- _Material shown_:

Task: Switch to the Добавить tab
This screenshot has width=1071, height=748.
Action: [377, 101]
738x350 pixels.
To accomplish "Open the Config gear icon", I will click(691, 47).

- _Exercise description_: Whole listing, every line: reproduce it exactly.

- _Solved exercise_:
Task: Switch to the Добавить tab
This screenshot has width=1071, height=748.
Action: [377, 101]
738x350 pixels.
To accomplish "Open the Config gear icon", I will click(691, 47).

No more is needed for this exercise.